--- Passage shown ---
This project had several stages of development; what were they?
Jill Meyers, Callie Collins, Jenn Shapland, and I all worked together on the literary magazine American Short Fiction (ASF). ASF went “on hiatus” in 2012, at which point Callie and Jill started talking about founding their own small press. That’s how A Strange Object was born.
They knew they wanted to publish print books, but they wanted to have a digital presence as well. I had been the web editor at ASF, so they asked me if I wanted to be involved in putting together an online fiction magazine for A Strange Object. Jenn had been involved at ASF too, so she came on board to edit nonfiction.
I had a lofty vision for the fiction side of things originally… I wanted to use the digital platform to showcase the behind-the-scenes process of fiction writing, and to publish not just final stories, but also relics of the creative process. My whole thing was just that writing and publishing both are so much more than a final product, but in fact leave all kinds of physical traces—notes, drafts, scribblings…ink, old printing presses, wood pulp—in the process. Even “digital publishing” exists in the material world, even though everyone likes to talk about it as though it’s ephemeral. Nope — there are keyboards, servers, cables. I saw a digital magazine as a vehicle for poking at that boundary between process and product, for whatever that’s worth. We’ve incorporated that idea into the site by publishing a sub-series called “The Material” where we feature supplemental materials related to the writing process that went into the stories we’ve published.
---
> **Set of tasks**:
a: In the interview about A Strange Object, in what year did American Short Fiction go on hiatus?
b: Write out the interview about A Strange Object again, starting at "Jill Meyers, Callie" and ending at "to edit nonfiction.", but swap "print books" for "paperback books".
c: Pick up the interview about A Strange Object at its last sentence and write what comes next.
--- Provided data ---
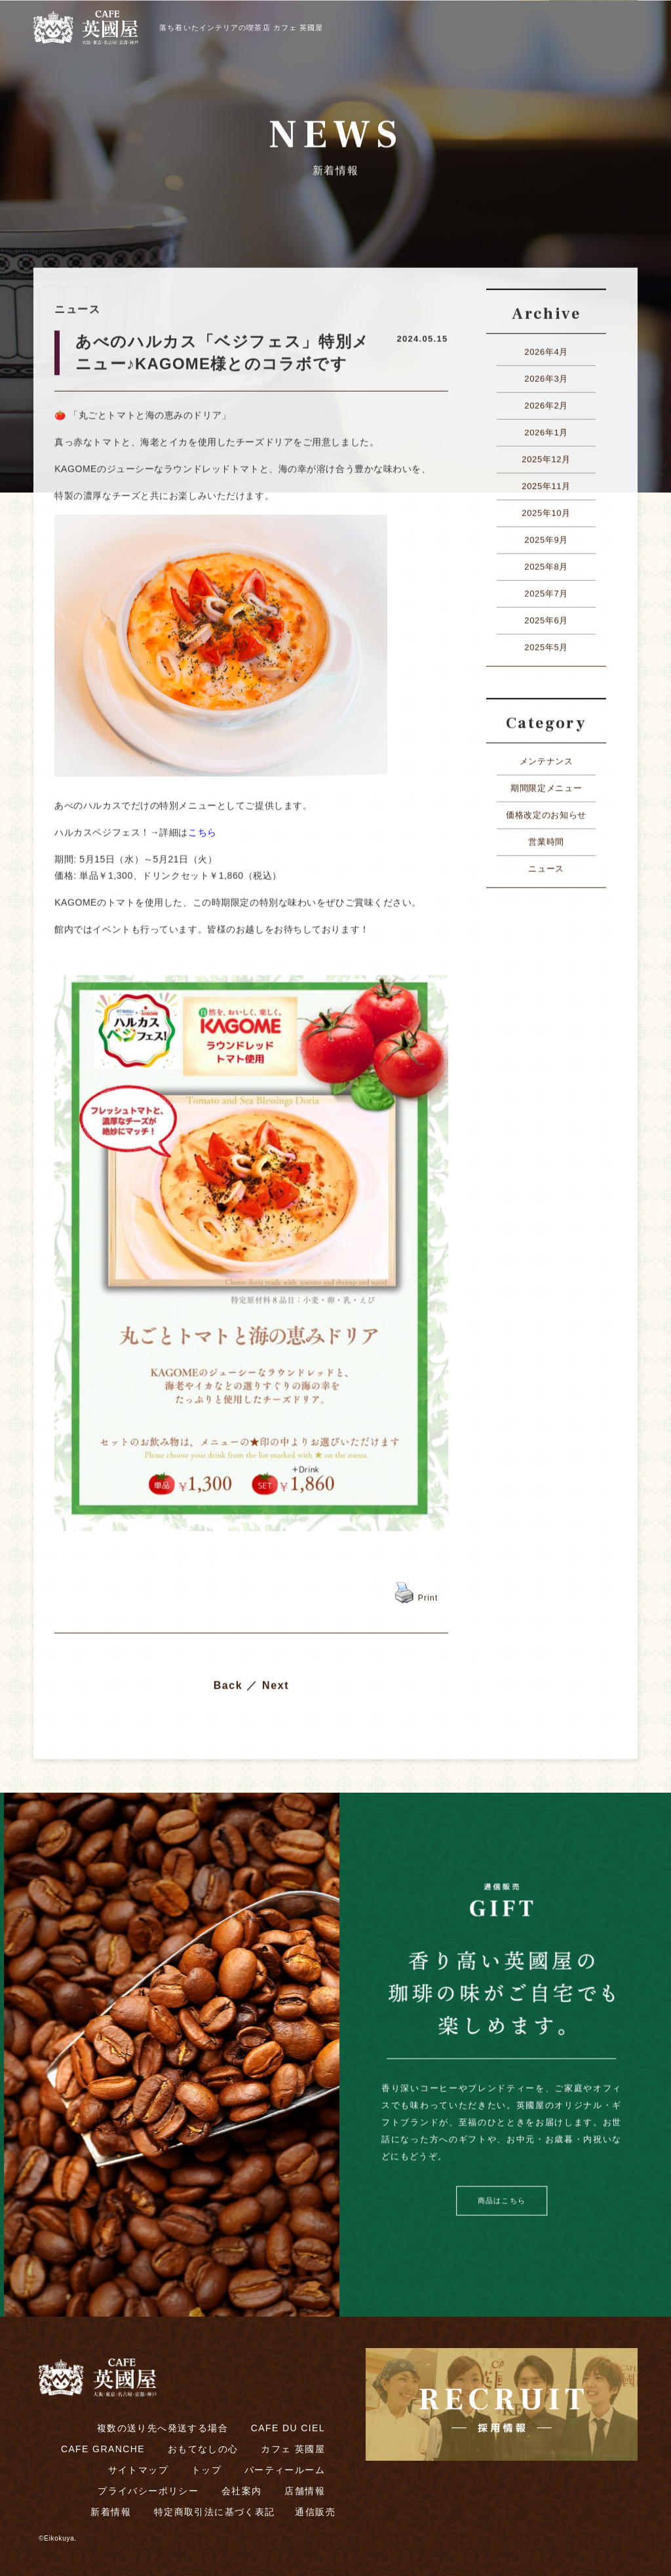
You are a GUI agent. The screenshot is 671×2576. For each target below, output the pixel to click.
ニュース (546, 865)
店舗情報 (304, 2491)
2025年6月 (546, 617)
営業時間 (546, 839)
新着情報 (110, 2512)
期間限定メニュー (546, 785)
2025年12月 (546, 456)
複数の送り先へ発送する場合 (162, 2428)
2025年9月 (546, 537)
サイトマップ (138, 2470)
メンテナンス (546, 758)
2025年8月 (546, 564)
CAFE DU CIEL (288, 2428)
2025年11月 (546, 483)
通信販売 (315, 2512)
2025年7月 (546, 590)
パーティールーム (284, 2470)
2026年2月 (546, 402)
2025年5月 (546, 644)
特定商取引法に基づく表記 (214, 2512)
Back (228, 1682)
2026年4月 (546, 349)
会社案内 (241, 2491)
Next (275, 1682)
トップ (206, 2470)
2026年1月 (546, 429)
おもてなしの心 (203, 2449)
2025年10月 (546, 510)
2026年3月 (546, 376)
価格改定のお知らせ (546, 812)
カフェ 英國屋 (293, 2449)
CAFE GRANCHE (103, 2449)
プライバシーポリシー (148, 2491)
---
> **Per-task answers**:
a: 2012

b:
Jill Meyers, Callie Collins, Jenn Shapland, and I all worked together on the literary magazine American Short Fiction (ASF). ASF went “on hiatus” in 2012, at which point Callie and Jill started talking about founding their own small press. That’s how A Strange Object was born.
They knew they wanted to publish paperback books, but they wanted to have a digital presence as well. I had been the web editor at ASF, so they asked me if I wanted to be involved in putting together an online fiction magazine for A Strange Object. Jenn had been involved at ASF too, so she came on board to edit nonfiction.

c:
Anyway, that was the idea. And it stayed an idea for a long time, as we had no technical expertise to implement them. Eventually Jenn started learning something about web development and different website/content platforms, so she started building the site herself. By that time, I was in grad school and had started working for Marty Spellerberg part-time on the side. So, it was a natural thing to ask Marty if he could help get the site to a fully implemented/realized form.
At the Covered with Fur about page, I’m curious about the statement “We believe in subtraction, in lingering, in making space.” What were the early conversations about the vision of A Strange Object’s weekly digital magazine?
I knew I wanted something spare. I was tired of looking for worthwhile things to read on the web and finding instead an endless chain of links and listicles that seemed more interested in keeping my attention moving, unfocused—perhaps more easily advertised to?—than in holding my attention. I wanted to make something quiet enough to hear what its contributors were saying—to create a monologic space for each piece. I knew I wanted it to be an online magazine that suggested an alternative to the existing format of blogs and digital publications that constantly update. I knew that this wasn’t going to be about “hits” or “likes” or “comments.”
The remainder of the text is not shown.